I’m blogging every day of November, with each day being a post about a thing for which I am grateful. – HH
On the 7th day, I’m grateful for the opportunities I have had to travel.
Growing up, travel was a thing other, richer people did. I lived in rural Mississippi, and we never had money for real vacations. Instead, when my parents got time away from work, we visited my mom’s parents in Texas, an eight hour drive we usually took in the summer, at night, because it was cooler then, and our car’s air conditioner seldom worked. So we would leave home at 8 at night and arrive at my grandparents at 4 in the morning or so, having driven across Arkansas all night. There isn’t much to see in Arkansas during the daytime, but there is nothing to see at midnight.
It would be when I was 16 that I would actually travel someplace other than family – I had placed 1st place in a state level extemporaneous speaking contest, and was invited to compete at the nationals, which that year was in Tulsa, Oklahoma. The shop teacher was my chaperone, and he and I drove to Tulsa in his pickup and stayed at a motel that had a pool. It was across the street from a Steak and Ale, where we ate each night we were there. I rode around downtown Tulsa, which at the time was the largest city I had ever seen, just star-eyed.
I was 18 when I first flew on a plane, en route to boot camp for the Marine Corps. I was terrified and exhilarated. A month later, on Parris Island, I would see the Atlantic Ocean for the first time. We were on a forced march and came over a hill and there was the ocean, blue green and just a few hundred yards away, spanning as far as the eye could see, surf crashing on the sand. It was the most beautiful thing I had ever seen, and I came to a complete stop, just frozen, staring at it. Like a slapstick comedy, everyone behind me kept walking and ran into me. I bet I did a thousand pushups as a result, but every one of them was worth it.
I was 26 when I first flew to New England on a business trip, to see a client in Hartford, Connecticut. The car rental place was out of mid-sized cars and they upgraded me for free to a Mustang convertible. I drove around New England for 4 days, including a night in Boston where I sat in a pew in the Old North Church and went on Old Ironsides and stood on Bunker Hill, and my head was so big you couldn’t have told me shit.
At 28 I stayed in Manhattan the first time, in the New Yorker Hotel across the street from Madison Square Garden. It captivated me, New York did. I loved the subway the way they spent so much time together and yet gave each other space. I fell in love with the people, their attitude, the can-do spirit, their utter refusal to give in to despair. That spirit was on display to the whole world the following year when the Towers fell.
For the next few years I would travel a good bit, flying into a strange city where I would meet with a client, eat in a generic restaurant, stay in a beige motel and drive a grey rental car and then fly back home. I make it sound boring, but every time was magical, and each place had something to teach me that the last place didn’t.

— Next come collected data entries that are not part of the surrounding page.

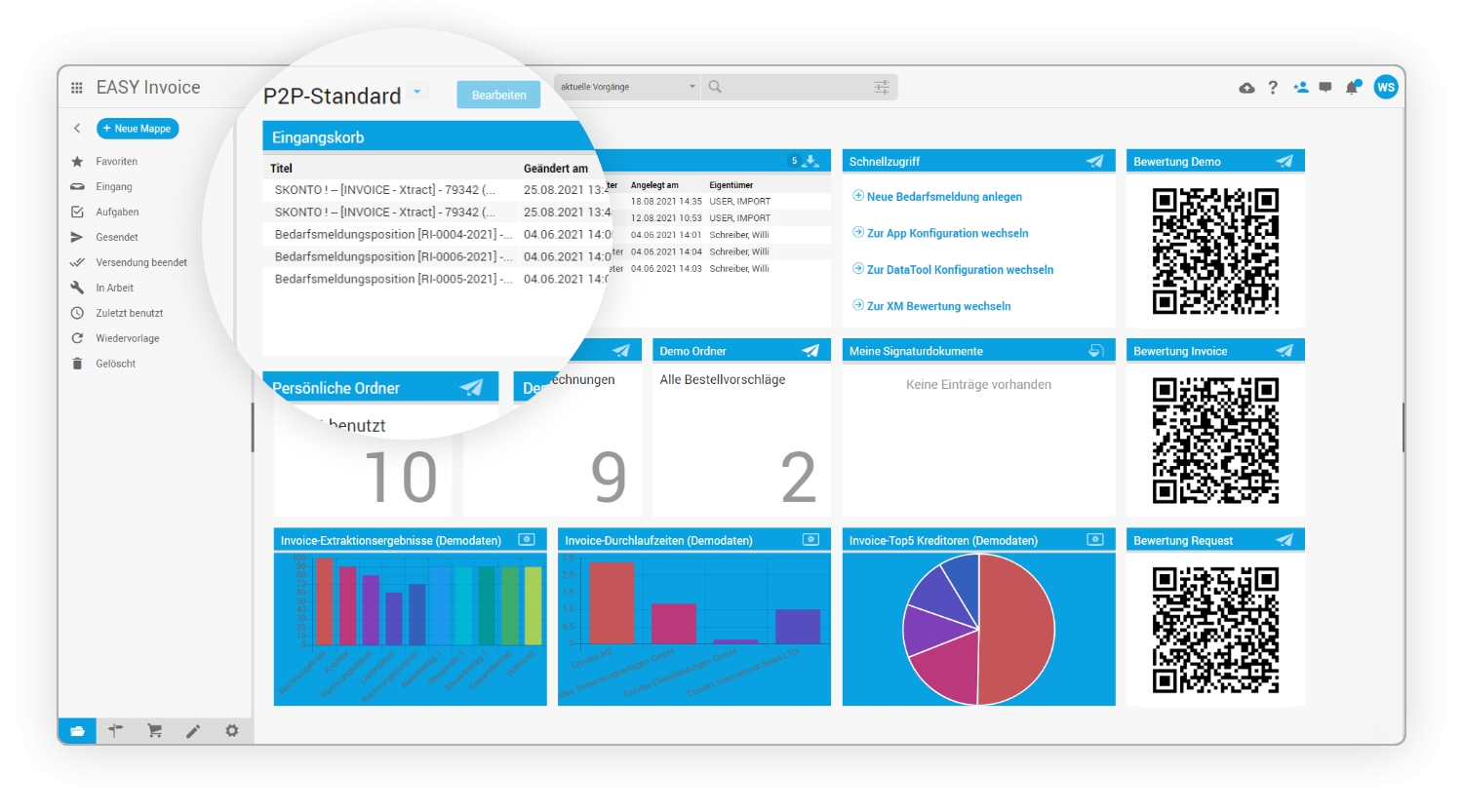Click the Bearbeiten button
1463x812 pixels.
[498, 95]
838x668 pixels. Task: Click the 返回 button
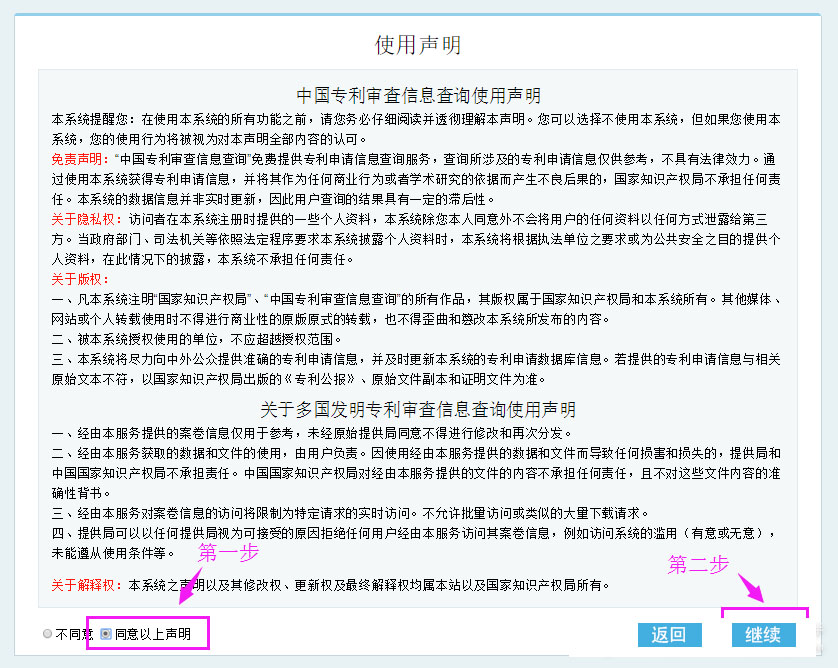coord(669,636)
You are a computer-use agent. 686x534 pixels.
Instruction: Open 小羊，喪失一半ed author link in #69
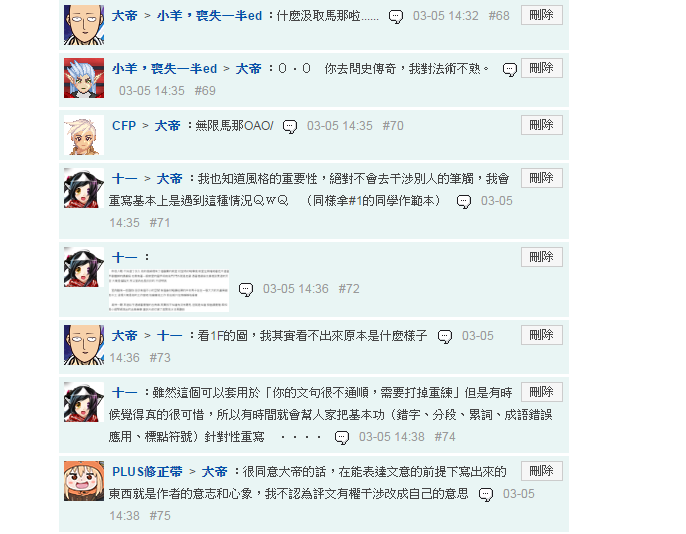(x=164, y=69)
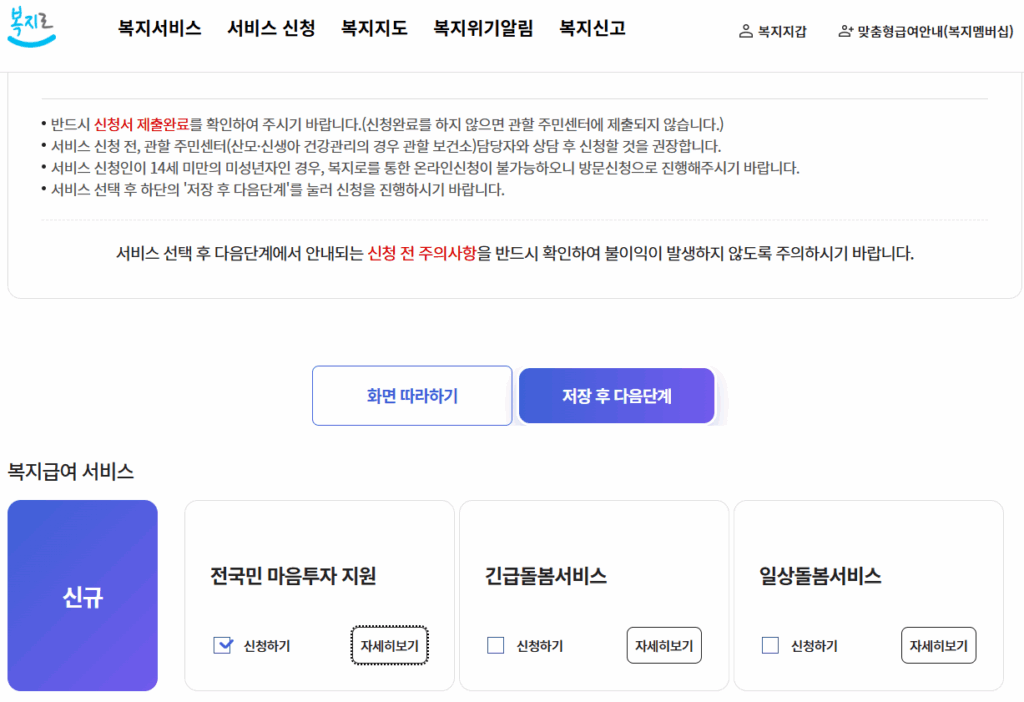Check 신청하기 for 긴급돌봄서비스

coord(496,645)
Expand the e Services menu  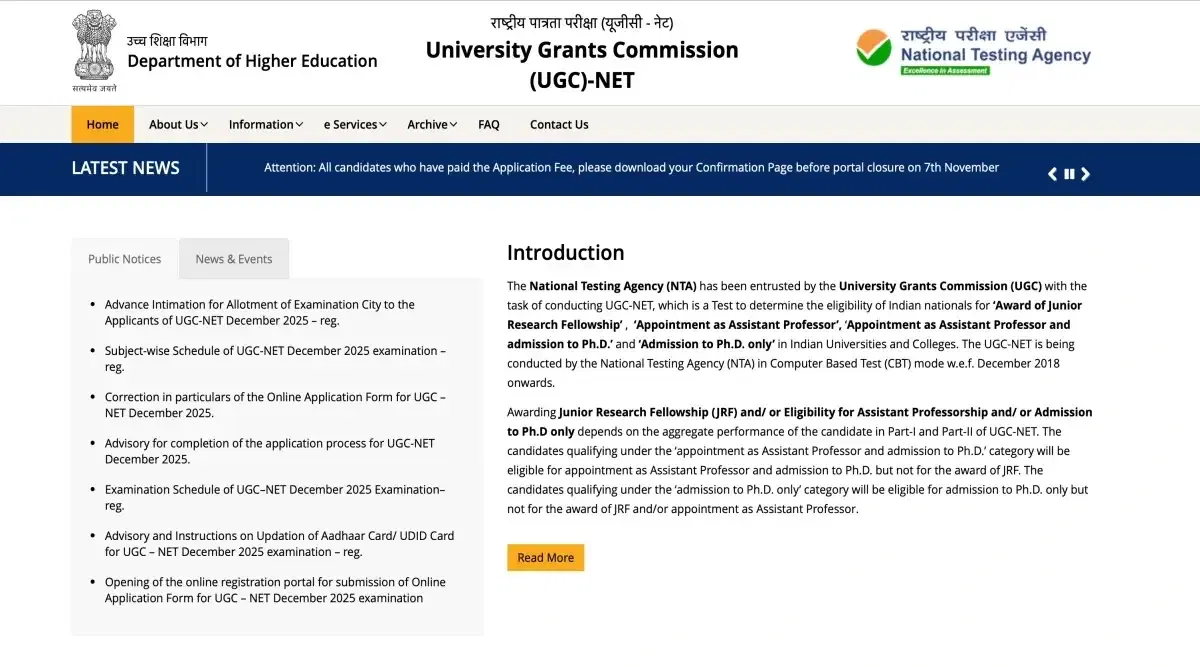point(355,125)
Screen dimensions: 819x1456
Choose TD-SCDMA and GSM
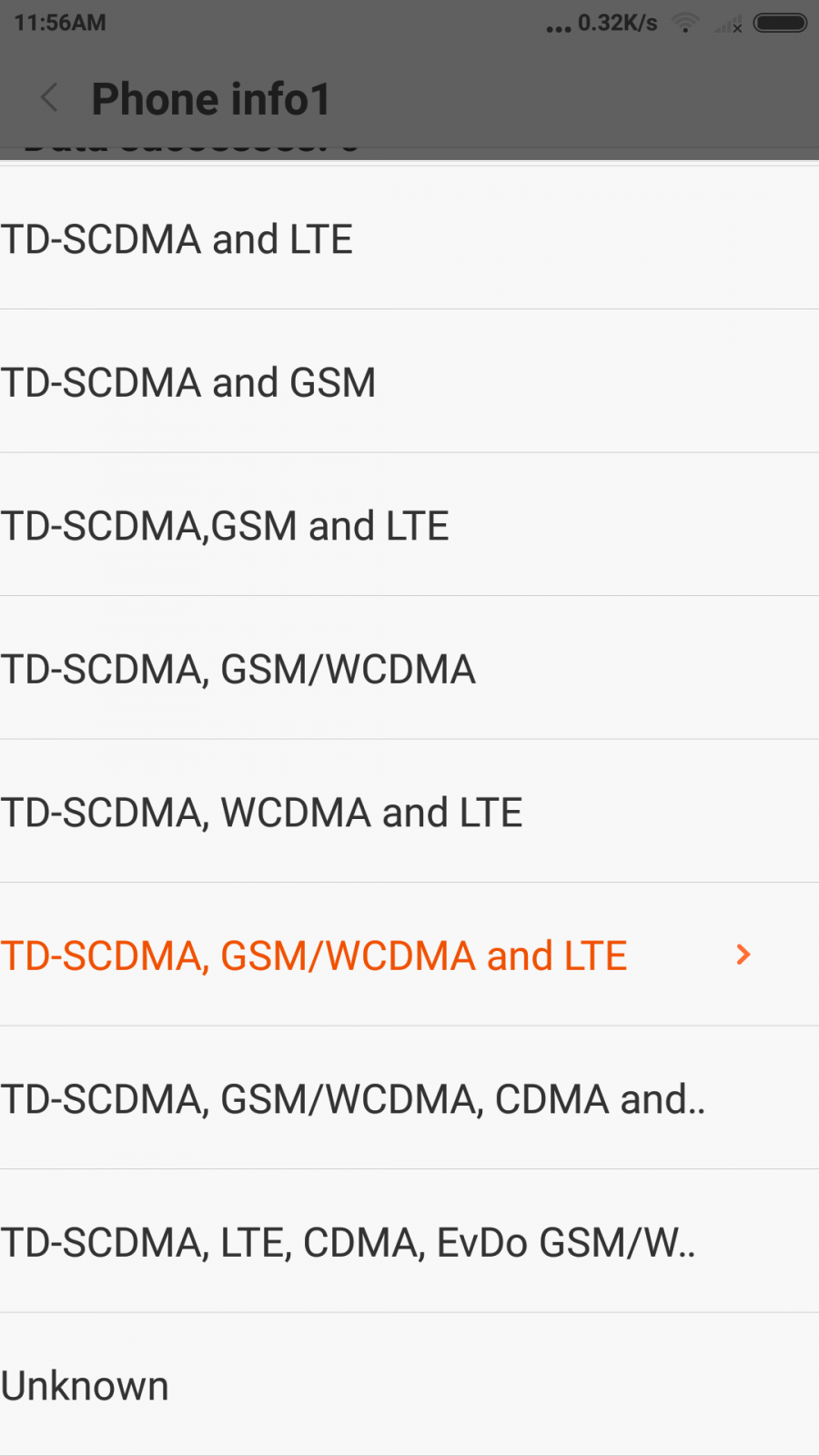[x=188, y=382]
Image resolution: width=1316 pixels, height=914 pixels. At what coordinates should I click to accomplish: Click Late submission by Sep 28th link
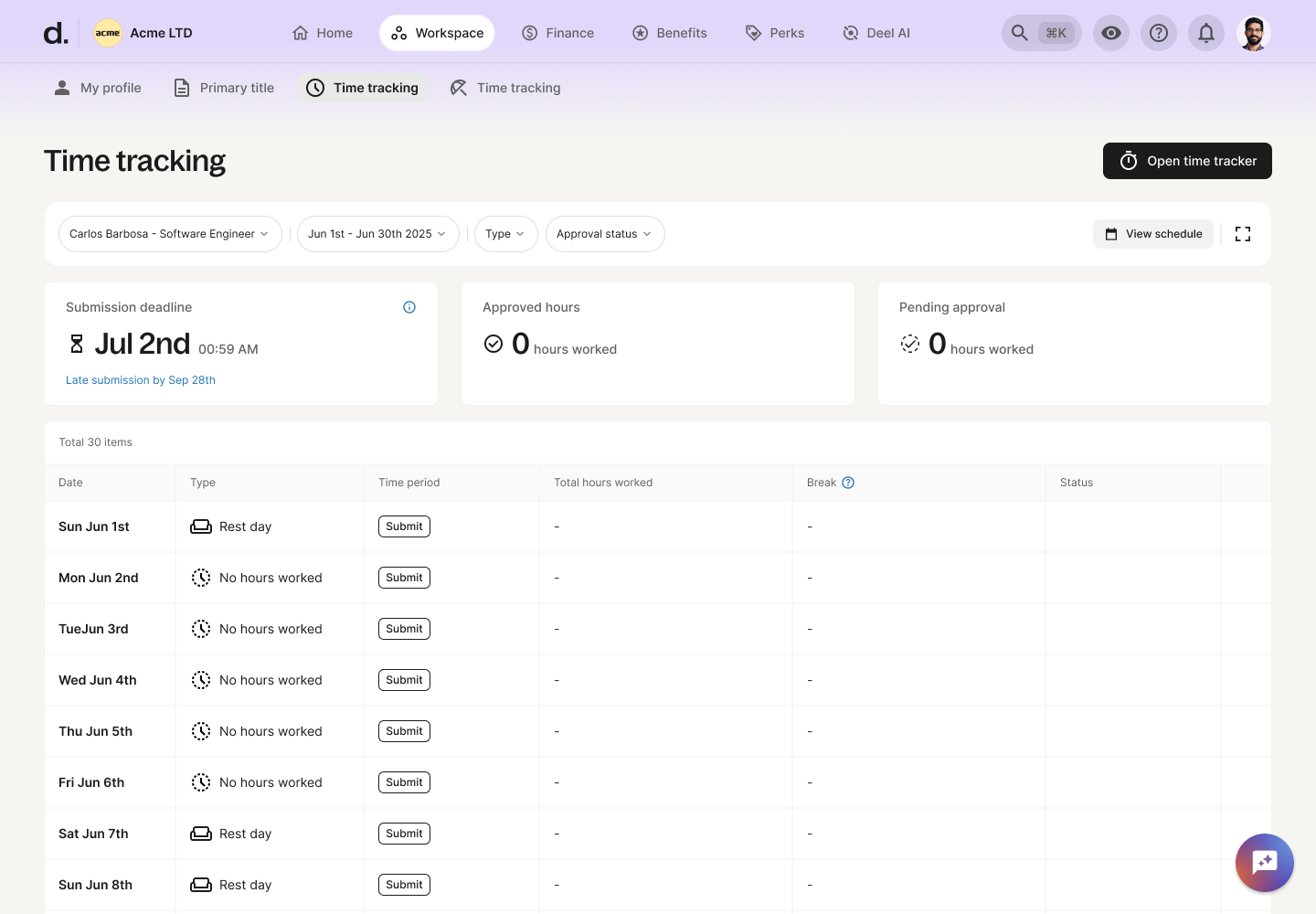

I then spent perhaps 8 years not traveling much at all. I was no longer in sales and no longer had money to stay in Manhattan.
And then word got out that I knew something about homelessness and I got invited to speak at a small conference in Pennsylvania, and then later another in Upstate New York and before I knew it most months I was flying into a strange city and staying in a beige motel or sometimes a preacher’s guest room and I would get on stage and people would listen to me and I would tell stories about people I knew and loved, and sometimes I got paid well for this and sometimes I got paid poorly, but every time was magical. Truth be told, I had spent several years where I would have paid them to listen to me, so anytime someone wanted to pay me, it filled me with amazement. For perhaps seven or eight years, I flew 10-20 times a year. I had frequent flyer miles and Amtrak rewards and had TSA pre-check status. I kept a bag packed in the closet and had a special briefcase just for traveling.
Since I took that first plane ride to Parris Island all those years ago, I’ve had my feet in both oceans, I’ve been in almost every state in the continental US, I spent a week in Costa Rica seeing parrots, monkeys, waterfalls, and mountains. I’ve been in deserts and above the snowline in the Rocky Mountains, met interesting people, learned about new cultures and made lifelong friends, slept on the beach and in the woods, and on a mountainside, and along the way ate food nobody in Byhalia MS ever heard of.
In short, I have gotten to go to all sorts of places and do all sorts of thing 12-year-old Hugh never would have dreamed of. Nobody could have predicted I would have ever had this life, and I’m incredibly grateful for it.
I have places I would love to go still. I’ve never been to Europe, and I have lots of friends all over the UK I would love to see. I think Venice would be nice, and what’s left of the 18-year-old Hugh that was captivated with Hemingway and Fitzgerald would love to see Paris, and eat from that moveable feast.
But if that never happens, I couldn’t complain at all.